A pequena ilha de Yap, na Micronésia, no oceano Pacífico, conta com um único voo diário sobre as florestas fechadas, pântanos, lagoas de água salgada e um emaranhado de manguezais, cercados por recifes de corais. Mas o que causa mais fascínio não é o cenário paradisíaco, tampouco a saudação das yapesas, com sua tradicional saia florida no aeroporto. É quando você fica cara a cara com o dinheiro de pedra (gigante). São centenas de rochas em formato de discos, do tamanho de seres humanos, espalhadas por toda a ilha. Podem ser encontradas fora dos poucos hotéis da região, enfileiradas perto da praia ou nas profundezas das florestas. Cada aldeia ainda tem um banco de pedras a céu aberto, onde peças que são muito pesadas para serem transportadas ficam expostas no malal (espaço para danças).
As pedras com valor monetário “circulam” há vários séculos na ilha, embora ninguém tenha certeza de quando a prática começou. O que se sabe é que cada rocha é diferente da outra, e são tão densas em significado quanto em volume de calcário, extraído pelos yapesesde Palau, país insular localizado 400 quilômetros ao sudoeste de Yap. As primeiras peças eram usadas para presentear e tinham a forma de uma baleia — por isso, eram chamadas de rai. Mas evoluíram até se converterem em moeda, com formato circular e um buraco no centro, para facilitar o transporte pelos oceanos.

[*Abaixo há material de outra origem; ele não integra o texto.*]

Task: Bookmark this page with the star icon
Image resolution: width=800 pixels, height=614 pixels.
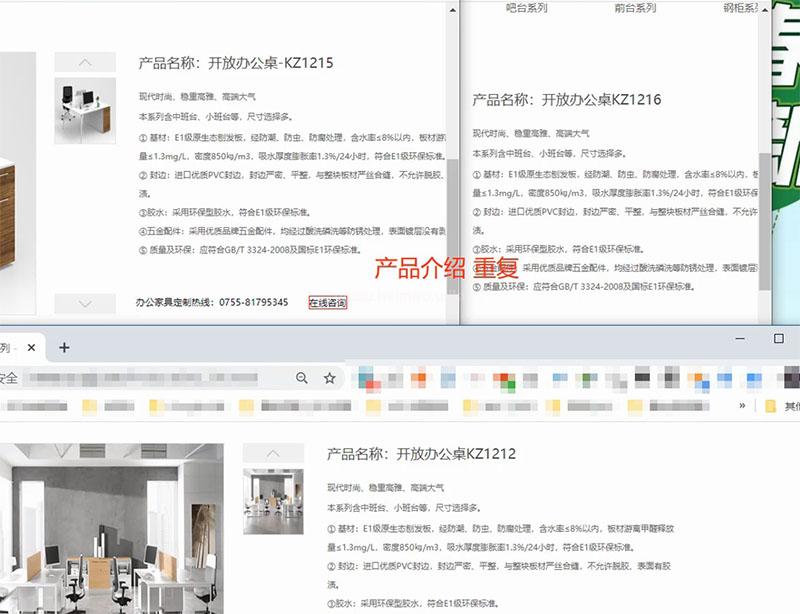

O fato é que Yap não tinha rochas resistentes nem metais preciosos para fazer moedas. Mas contava com marinheiros experientes que faziam a travessia até Palau – em jangadas de bambu e, mais tarde, em escunas – para extrair calcário de suas pedreiras. Inicialmente, as moedas eram pequenas. Mas, à medida que as técnicas se aperfeiçoaram, foram ficando cada vez maiores, chegando a ultrapassar o tamanho das pessoas que as esculpiam. Quando as ferramentas de metal foram introduzidas pelos comerciantes europeus, no fim do século 19, a extração de pedras ficou mais fácil. Relatos da década de 1880 sugerem que apenas na pedreira de Koror, em Palau, havia 400 homens yapeses trabalhando – uma parcela significativa da população, que girava em torno de 7 mil pessoas na época.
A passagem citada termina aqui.